The Izumo Shrine is also home to a god of matchmaking, so people looking for love often drop in to pray for a little extra luck in the romance department, and it’s a popular date spot for couples! 

Izumo Taisha (出 雲 大 社) 
195 Taishacho Kizukihigashi, Izumo, Shimane
💴: Open Access

2. Nikko Tosho-Gu (日光東照宮)

The Nikko Tosho-gu Shrine (日光東照宮), is located in Tochigi Prefecture, not far from the big city of Tokyo. While shrines tend to be fairly simply decorated wooden buildings, perhaps colored with a coat of bright vermillion paint, Nikko Toshogu is famous for its lavish decorations. The structures on the shrine grounds are covered in gold leaf and carved in great detail―some of it more abstract, and some of it distinctly cut and painted into the shapes of animals and mythical creatures.

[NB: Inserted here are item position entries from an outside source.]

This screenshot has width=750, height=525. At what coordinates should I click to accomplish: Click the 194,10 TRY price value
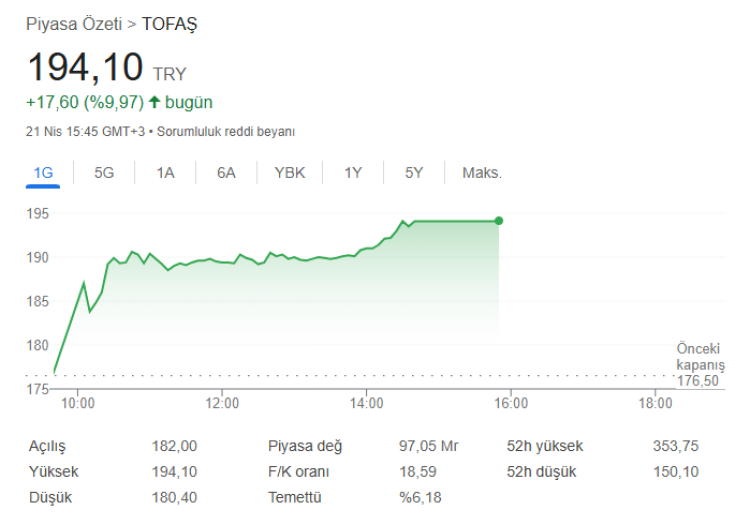coord(85,68)
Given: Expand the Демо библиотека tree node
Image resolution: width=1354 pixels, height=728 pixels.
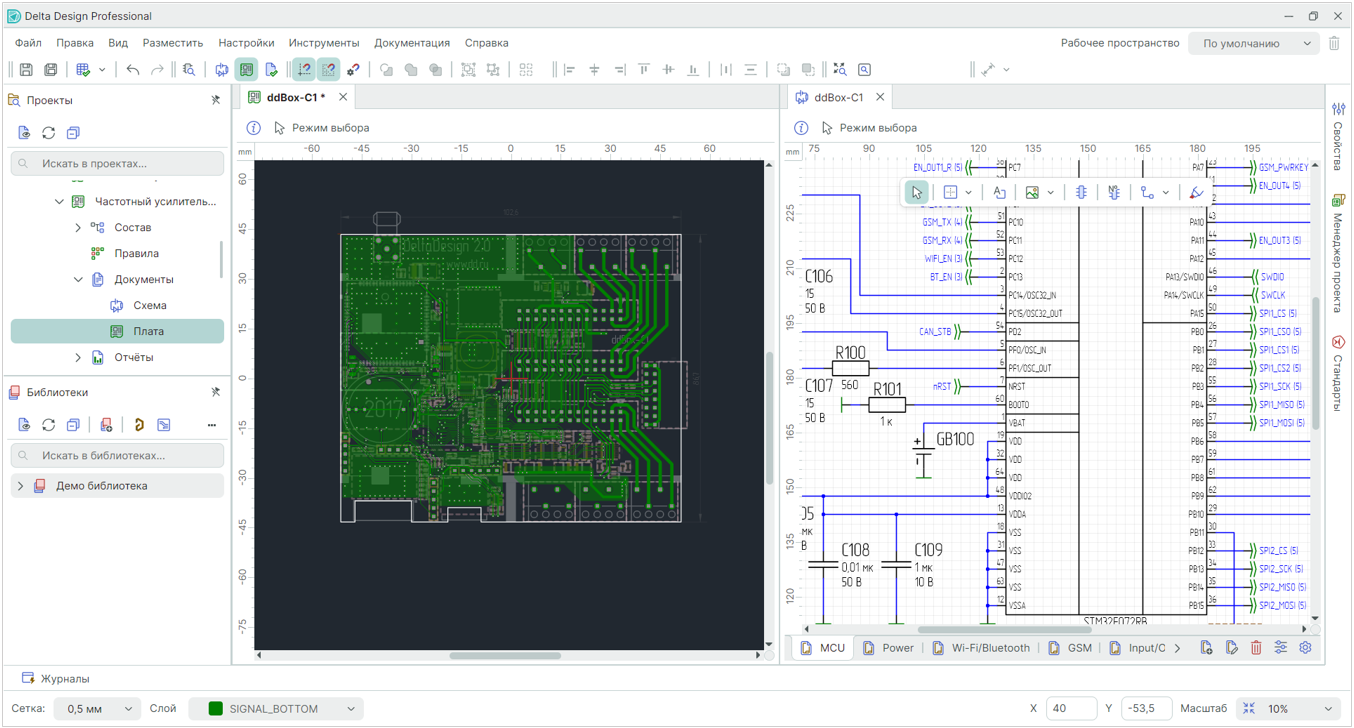Looking at the screenshot, I should click(20, 486).
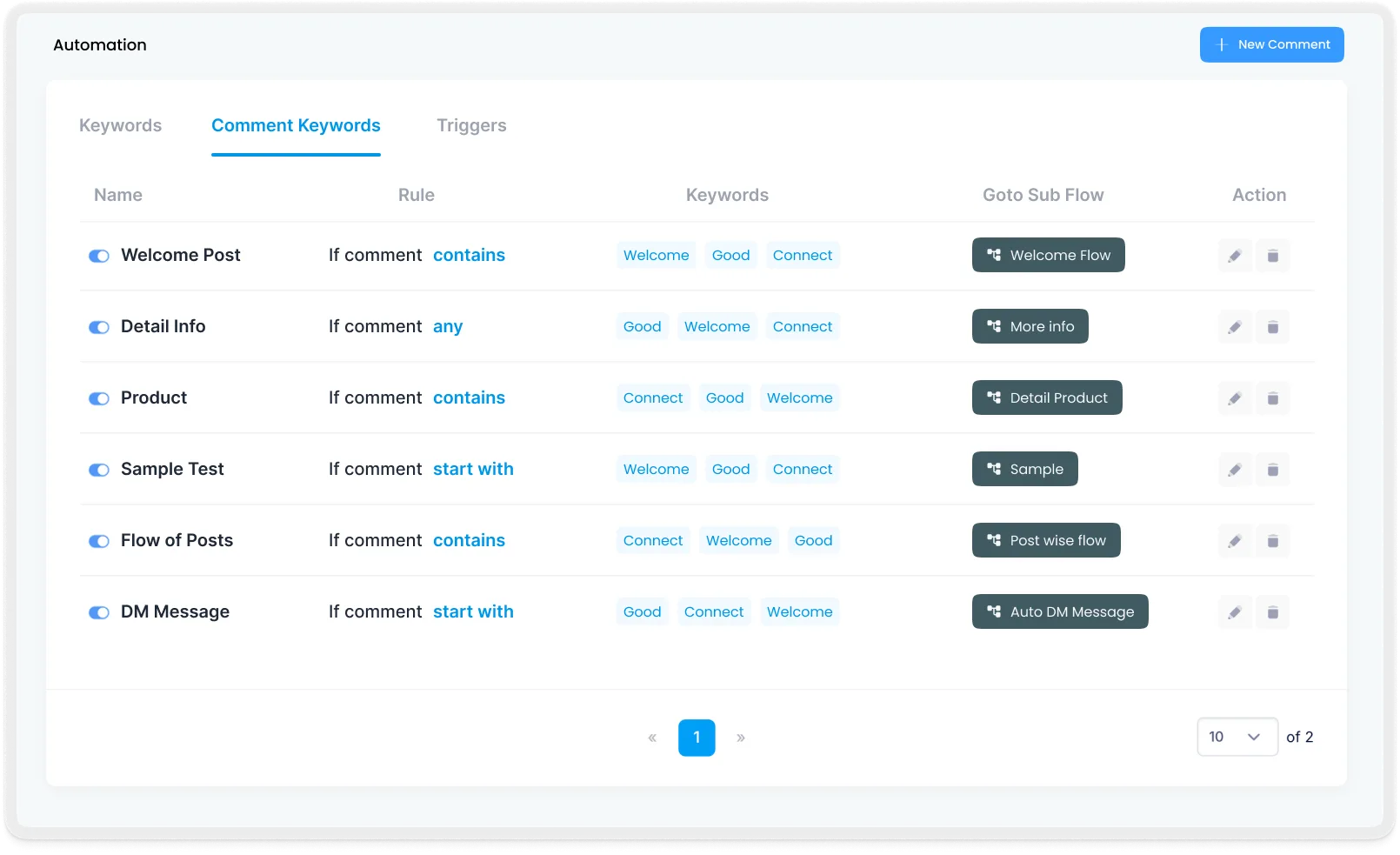Screen dimensions: 1400x855
Task: Edit the Welcome Post rule using pencil icon
Action: coord(1235,255)
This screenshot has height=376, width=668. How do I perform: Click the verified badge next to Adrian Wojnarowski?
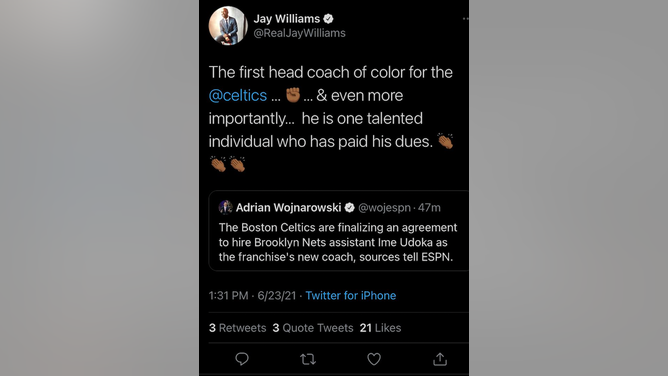click(349, 207)
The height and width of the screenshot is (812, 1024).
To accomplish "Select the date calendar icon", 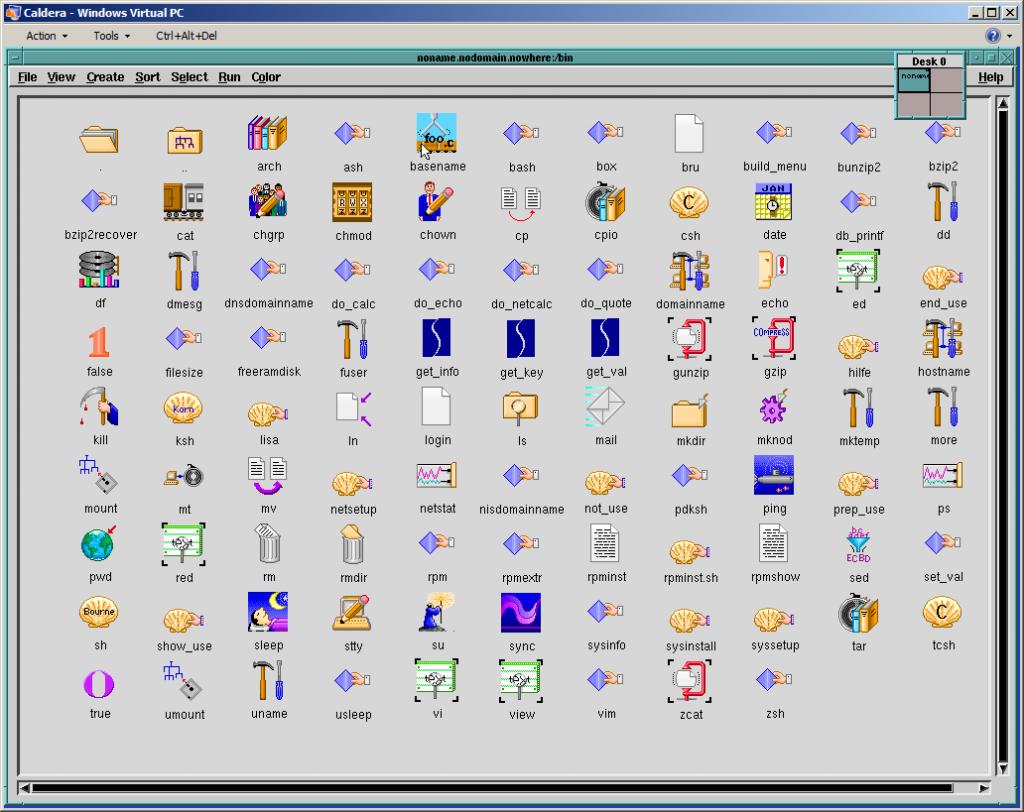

Aside from the impressive decorations, though, Nikko Tosho-gu Shrine is also known as the resting place of Tokugawa Ieyasu, one of Japan’s main unifiers and one of the most important figures in Japanese history!

Nikko Tosho-gu (日光東照宮) 
2301 Sannai, Nikko, Tochigi
💴: Adults (high school and up) 1300 yen · Children 450 yen

3. Fushimi Inari Taisha (伏見稲荷大社)

The Fushimi Inari Taisha (伏見稲荷大社) is a complex of sanctuaries located in the southern suburbs of Kyoto, and the main shrine for the god Inari. One hallmark of an Inari shrine is the huge number of orange shrine gates lining the paths, an image you might have seen online, or even in a scene from the movie Memoirs of a Geisha. At Kyoto’s Fushimi Inari Shrine, the many torii gates dot the paths all the way up to the top of a small mountain, and a hike to the summit involves at least an hour, and many hundreds of stairs!

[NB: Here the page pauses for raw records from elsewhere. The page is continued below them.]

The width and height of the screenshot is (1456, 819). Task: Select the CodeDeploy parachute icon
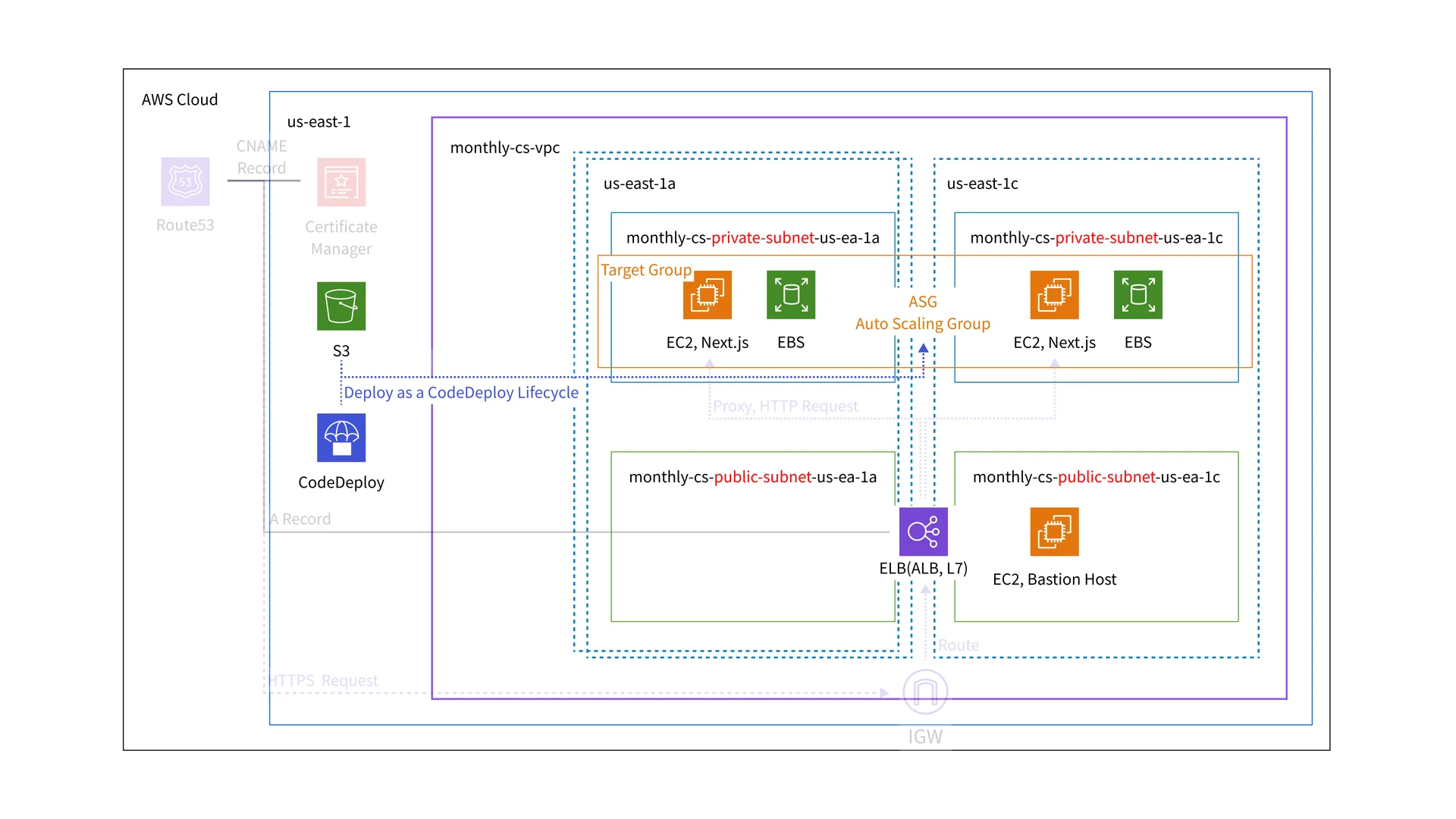[x=341, y=438]
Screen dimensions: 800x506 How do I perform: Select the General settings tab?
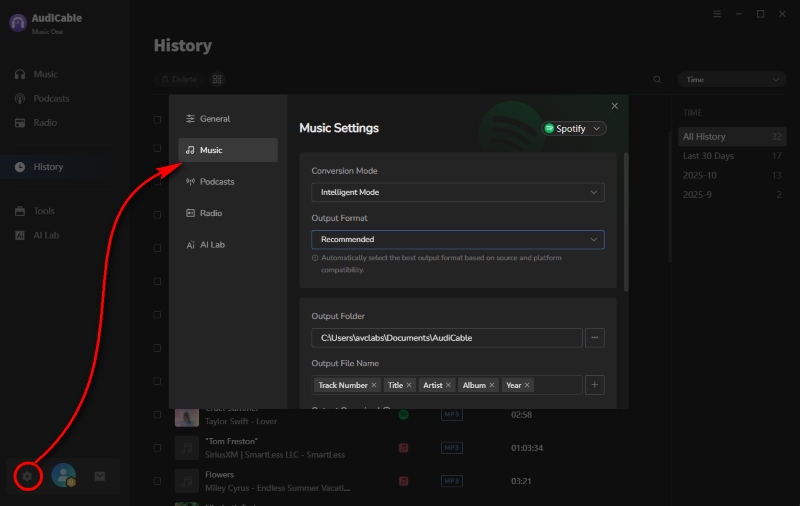click(214, 119)
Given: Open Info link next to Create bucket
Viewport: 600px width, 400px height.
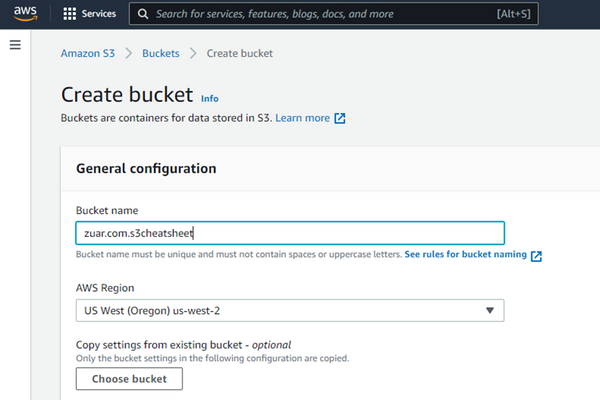Looking at the screenshot, I should click(209, 99).
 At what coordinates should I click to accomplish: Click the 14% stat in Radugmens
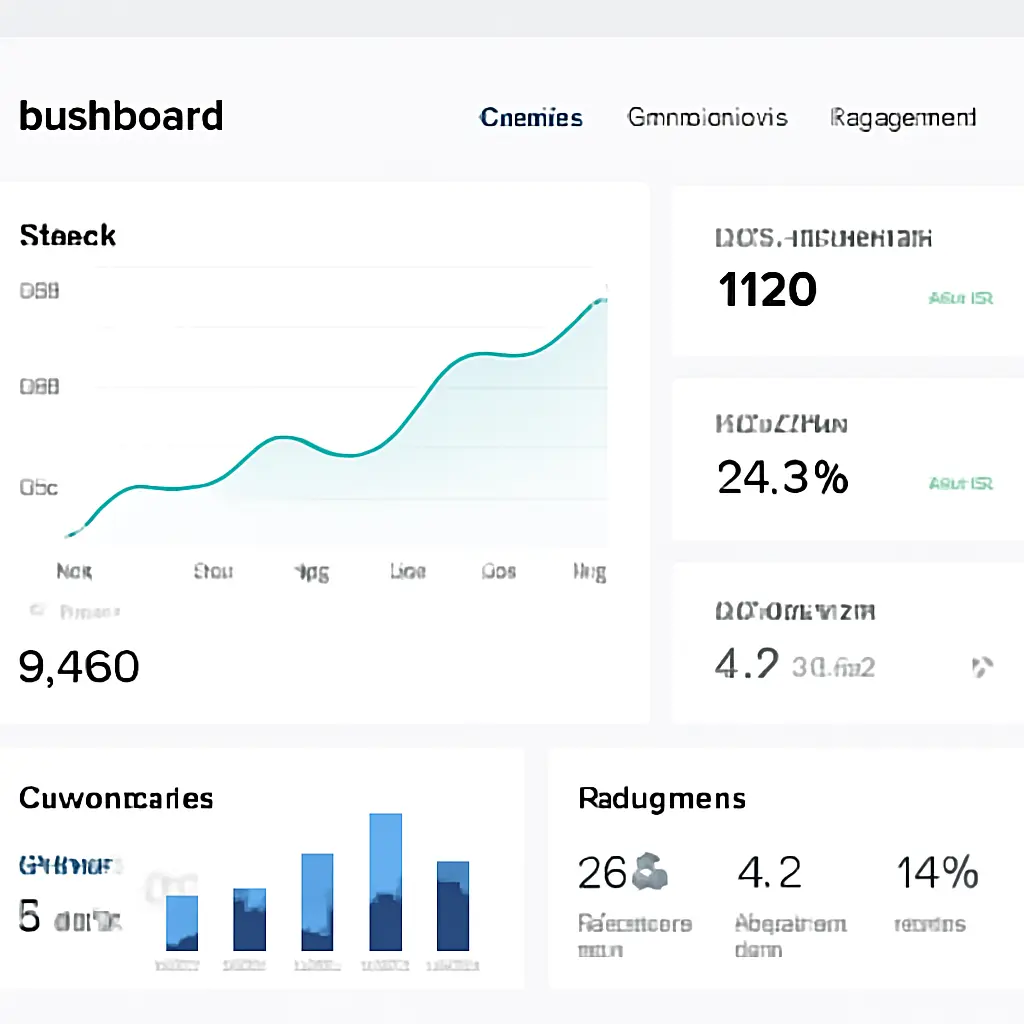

The views at Fushimi Inari are not to be missed, but if you want to see it without the crowds, we recommend you come early in the morning, or a little after sunset!

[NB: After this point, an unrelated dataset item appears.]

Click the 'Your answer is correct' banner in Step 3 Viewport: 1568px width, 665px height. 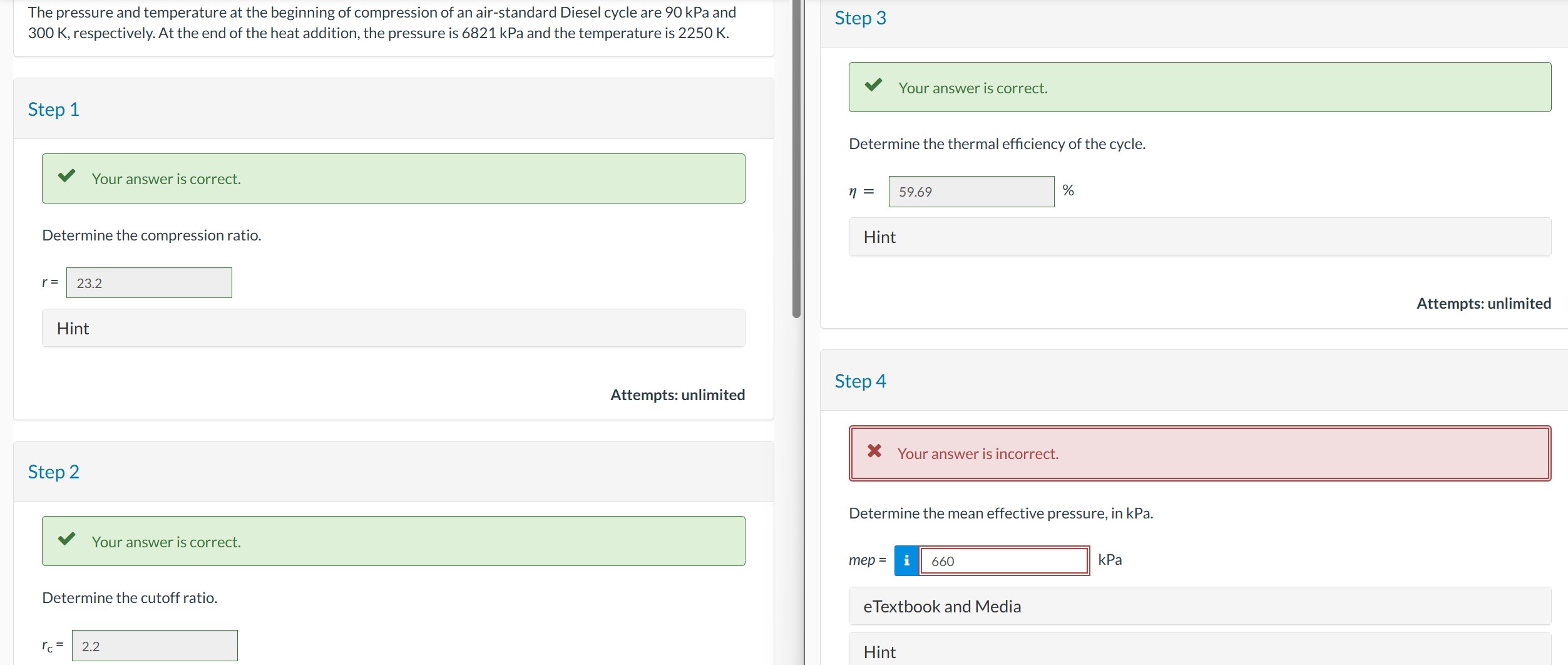(1200, 87)
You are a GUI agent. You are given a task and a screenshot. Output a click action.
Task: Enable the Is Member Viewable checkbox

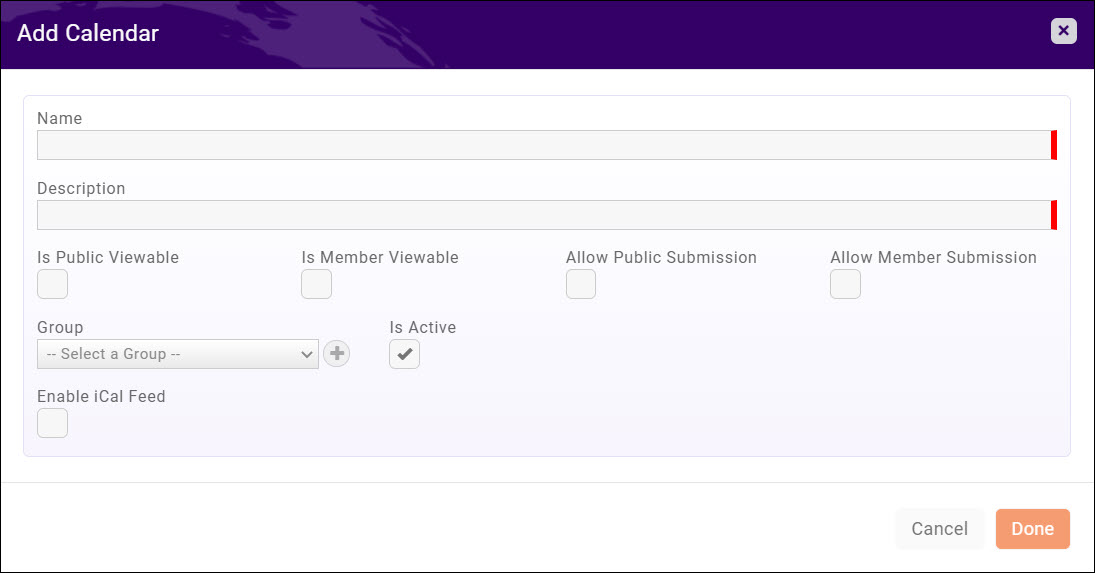tap(316, 284)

Fushimi Inari Taisha (伏見稲荷大社) 
68 Fukakusa Yabunouchicho, Fushimi, Kyoto
💴: Open Access

3 Popular Temples

1. Kiyomizudera (清水寺)

Kiyomizudera Temple (清水寺) is an iconic part of the city of Kyoto, built in 780, and it has long been home to one of the oldest forms of Buddhism in Japan. Today it is especially a popular place during cherry blossom season in spring, and when the leaves change color in fall, since its hilltop positioning gives visitors an amazing view of the trees and the city beyond.

Kiyomizudera (清水寺)
294 Kiyomizu 1-chome, Higashiyama, Kyoto, Kyoto
💴: 400 yen 

2. Sensoji (浅草寺)

Looking to visit a temple in Tokyo? The first answer out of most people’s mouths will be Sensoji Temple (浅草寺), at the heart of Tokyo’s neighborhood of Asakusa. It’s one of the most important temples in the capital city, and sees more than 14 million visitors in an average year. While the temple itself is majestic and the surrounding gardens are green and peaceful, many visitors flock to the fun strip of shops and stalls lined up in front of the temple entrance, called Nakamise street (仲見世通り).

Sensoji (浅草寺) 
2 Chome-3-1 Asakusa, Taito, Tokyo
💴: Open Access

The gate (or mon!) in front of the temple is called the Kaminari-mon (雷門), or Thunder Gate. It’s probably more famous than the temple buildings themselves, and people often crowd around to take pictures here. Snow is actually a rare occurrence in Tokyo, so you’re much more likely to find the gate bathed in sunshine!
Melon-pan (メロンパン), or melon bread, is a common treat around Japan, but the melon-pan around Sensoji is particularly popular.

3. Yamadera (山寺)

Often called Yamadera (山寺), this temple located in Yamagata Prefecture is more properly known as Risshaku-ji (立石寺), but earned the nickname of Yamadera (literally mountain temple) thanks to its precipitously high mountainside placement. Yamadera was founded during the Heian period (794-1185) by one of the most famous monks of the time, Jikaku Daishi, and in the 17th century the temple was known to be the place where haiku poet Matsuo Basho wrote some of his most famous work.

To reach the temple you’ll be climbing for about an hour, but the scenery might just make the hike worth it!

Yamadera (山寺) 
4456-1 Yamadera, Yamagata
💴: 300 yen 

Congratulations, You’re Now a Shrine and Temple Expert!

Travel can be fun, invigorating, and a little confusing, so hopefully this bit of information on shrines and temples will come in handy on your next trip to Japan! Now the most important question is, which will you visit first?